DictReplayBuffer: TypeError: 'dict' object cannot be interpreted as an integer
See original GitHub issueI am using DDPG with HER on a custom env. The error happened here, with
self.obs_shape.items() = dict_items([('achieved_goal', (3,)), ('desired_goal', (3,)), ('observation', (64, 64, 4))]), which is also printed below
self.observations = {
key: np.zeros((self.buffer_size, self.n_envs) + _obs_shape, dtype=observation_space[key].dtype)

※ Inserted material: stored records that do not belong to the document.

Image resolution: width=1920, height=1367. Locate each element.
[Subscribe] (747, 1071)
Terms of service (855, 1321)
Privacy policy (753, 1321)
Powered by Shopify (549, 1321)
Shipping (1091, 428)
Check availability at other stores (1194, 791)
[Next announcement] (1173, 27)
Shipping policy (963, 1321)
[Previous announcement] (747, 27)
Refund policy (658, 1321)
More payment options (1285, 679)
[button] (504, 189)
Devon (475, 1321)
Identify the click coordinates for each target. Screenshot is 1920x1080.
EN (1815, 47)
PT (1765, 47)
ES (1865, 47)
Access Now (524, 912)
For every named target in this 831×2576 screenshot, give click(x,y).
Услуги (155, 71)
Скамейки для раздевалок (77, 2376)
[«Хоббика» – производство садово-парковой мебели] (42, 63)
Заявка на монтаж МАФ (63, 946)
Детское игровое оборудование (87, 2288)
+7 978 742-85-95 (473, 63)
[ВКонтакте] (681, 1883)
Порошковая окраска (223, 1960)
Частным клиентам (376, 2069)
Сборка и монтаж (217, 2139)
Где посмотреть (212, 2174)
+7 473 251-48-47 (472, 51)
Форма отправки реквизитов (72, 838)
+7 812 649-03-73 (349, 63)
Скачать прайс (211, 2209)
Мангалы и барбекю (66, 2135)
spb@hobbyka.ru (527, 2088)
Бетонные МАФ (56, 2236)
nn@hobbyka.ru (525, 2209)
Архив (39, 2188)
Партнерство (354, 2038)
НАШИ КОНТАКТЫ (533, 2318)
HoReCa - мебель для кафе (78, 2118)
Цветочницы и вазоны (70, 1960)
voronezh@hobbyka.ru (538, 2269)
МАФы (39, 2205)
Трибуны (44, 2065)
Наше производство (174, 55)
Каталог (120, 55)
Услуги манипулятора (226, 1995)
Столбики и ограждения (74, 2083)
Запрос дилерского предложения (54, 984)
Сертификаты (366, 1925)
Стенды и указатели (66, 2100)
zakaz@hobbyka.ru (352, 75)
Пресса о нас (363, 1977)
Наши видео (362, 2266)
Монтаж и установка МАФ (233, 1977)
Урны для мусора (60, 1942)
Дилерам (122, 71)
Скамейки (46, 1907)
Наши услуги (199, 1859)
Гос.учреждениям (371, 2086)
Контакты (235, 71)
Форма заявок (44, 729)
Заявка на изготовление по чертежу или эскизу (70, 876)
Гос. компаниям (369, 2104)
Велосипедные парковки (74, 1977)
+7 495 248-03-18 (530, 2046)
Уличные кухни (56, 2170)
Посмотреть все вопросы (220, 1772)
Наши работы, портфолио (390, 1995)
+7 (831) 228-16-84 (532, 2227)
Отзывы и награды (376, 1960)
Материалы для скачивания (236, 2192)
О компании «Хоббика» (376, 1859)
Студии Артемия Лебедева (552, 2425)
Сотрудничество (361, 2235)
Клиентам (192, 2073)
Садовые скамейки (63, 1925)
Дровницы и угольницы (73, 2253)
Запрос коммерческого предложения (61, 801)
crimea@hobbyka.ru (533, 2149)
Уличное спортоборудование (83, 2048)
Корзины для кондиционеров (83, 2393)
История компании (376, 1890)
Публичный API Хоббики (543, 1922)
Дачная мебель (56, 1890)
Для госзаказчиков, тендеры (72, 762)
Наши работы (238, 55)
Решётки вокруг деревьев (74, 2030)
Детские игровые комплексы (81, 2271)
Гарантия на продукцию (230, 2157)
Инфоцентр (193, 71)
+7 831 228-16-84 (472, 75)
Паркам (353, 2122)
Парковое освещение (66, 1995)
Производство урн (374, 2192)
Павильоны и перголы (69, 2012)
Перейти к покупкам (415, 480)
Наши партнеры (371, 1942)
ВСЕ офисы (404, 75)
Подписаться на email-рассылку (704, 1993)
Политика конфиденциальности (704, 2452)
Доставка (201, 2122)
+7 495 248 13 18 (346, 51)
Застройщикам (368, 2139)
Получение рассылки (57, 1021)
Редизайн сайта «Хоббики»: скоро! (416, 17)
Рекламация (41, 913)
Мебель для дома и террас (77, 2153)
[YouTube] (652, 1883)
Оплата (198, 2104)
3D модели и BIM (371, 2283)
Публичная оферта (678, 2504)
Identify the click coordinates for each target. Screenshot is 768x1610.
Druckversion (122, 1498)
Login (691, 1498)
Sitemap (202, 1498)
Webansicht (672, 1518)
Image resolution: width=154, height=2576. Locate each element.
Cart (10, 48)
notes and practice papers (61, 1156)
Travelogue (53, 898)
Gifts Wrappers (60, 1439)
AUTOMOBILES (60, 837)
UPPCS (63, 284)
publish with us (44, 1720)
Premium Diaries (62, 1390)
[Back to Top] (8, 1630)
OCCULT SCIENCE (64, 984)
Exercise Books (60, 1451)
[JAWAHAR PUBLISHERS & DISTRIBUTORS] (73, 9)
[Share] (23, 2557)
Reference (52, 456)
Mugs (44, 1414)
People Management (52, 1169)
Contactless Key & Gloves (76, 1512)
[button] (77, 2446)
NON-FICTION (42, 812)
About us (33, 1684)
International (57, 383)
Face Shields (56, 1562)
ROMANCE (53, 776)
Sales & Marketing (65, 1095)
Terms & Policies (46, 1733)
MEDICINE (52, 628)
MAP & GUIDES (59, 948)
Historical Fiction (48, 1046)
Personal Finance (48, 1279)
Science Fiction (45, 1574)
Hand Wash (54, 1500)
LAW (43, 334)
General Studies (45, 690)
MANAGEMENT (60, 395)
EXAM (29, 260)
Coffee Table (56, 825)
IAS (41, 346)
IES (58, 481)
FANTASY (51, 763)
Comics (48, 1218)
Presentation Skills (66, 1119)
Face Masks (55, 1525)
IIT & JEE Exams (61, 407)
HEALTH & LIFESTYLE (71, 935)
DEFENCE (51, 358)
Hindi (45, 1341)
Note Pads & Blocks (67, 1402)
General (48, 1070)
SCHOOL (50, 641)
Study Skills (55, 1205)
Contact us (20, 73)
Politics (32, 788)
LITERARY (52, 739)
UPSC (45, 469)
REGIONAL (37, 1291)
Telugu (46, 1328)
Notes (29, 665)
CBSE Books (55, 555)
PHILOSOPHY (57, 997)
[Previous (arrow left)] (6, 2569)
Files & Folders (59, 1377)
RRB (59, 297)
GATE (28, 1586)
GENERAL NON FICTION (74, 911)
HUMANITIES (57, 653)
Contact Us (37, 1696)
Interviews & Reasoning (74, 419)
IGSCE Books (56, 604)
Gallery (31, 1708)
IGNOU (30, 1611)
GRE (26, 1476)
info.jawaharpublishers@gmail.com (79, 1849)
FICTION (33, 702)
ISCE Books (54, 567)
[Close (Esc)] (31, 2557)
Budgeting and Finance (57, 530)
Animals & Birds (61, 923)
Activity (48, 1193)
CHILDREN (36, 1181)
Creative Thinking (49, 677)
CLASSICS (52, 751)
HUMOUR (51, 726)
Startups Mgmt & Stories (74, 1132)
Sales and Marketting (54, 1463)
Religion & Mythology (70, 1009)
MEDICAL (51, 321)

for key, _obs_shape in self.obs_shape.items()
}
I printed the self.obs_shape.items() as above, where the error happened I also tried to reproduce the dict in a way like this with the same parameters and it worked.
Observation space:
@classmethod
def getObservationSpace(cls):
"""Return observation_space for gym Env class.
"""
return gym.spaces.Dict(dict(desired_goal=gym.spaces.Box(-np.inf, np.inf, shape=(3,), dtype=np.float32),achieved_goal=gym.spaces.Box(-np.inf, np.inf, shape=(3,), dtype=np.float32),observation=gym.spaces.Box(low=0.0, high=1.0, shape=(Robot.CAMERA_PIXEL_HEIGHT, Robot.CAMERA_PIXEL_WIDTH, 4), dtype=np.float32),))
def reset(self):
"""Reset environment.
"""
self.steps = 0
self.episode_rewards = 0
p.resetSimulation()
# p.setTimeStep(1.0 / 240.0)
p.setGravity(0, 0, self.GRAVITY)
self.plane_id = p.loadURDF('plane.urdf')
self.robot = self.robot_model()
self.object_ids = []
for i, (pos, orn) in enumerate(self._generateObjectPositions(num=(self.num_foods+self.num_fakes), radius_scale=self.object_radius_scale, radius_offset=self.object_radius_offset, angle_scale=self.object_angle_scale)):
if i < self.num_foods:
urdfPath = 'food_sphere.urdf'
self.goal = pos
else:
urdfPath = 'food_cube.urdf'
object_id = p.loadURDF(urdfPath, pos, orn, globalScaling=self.object_size)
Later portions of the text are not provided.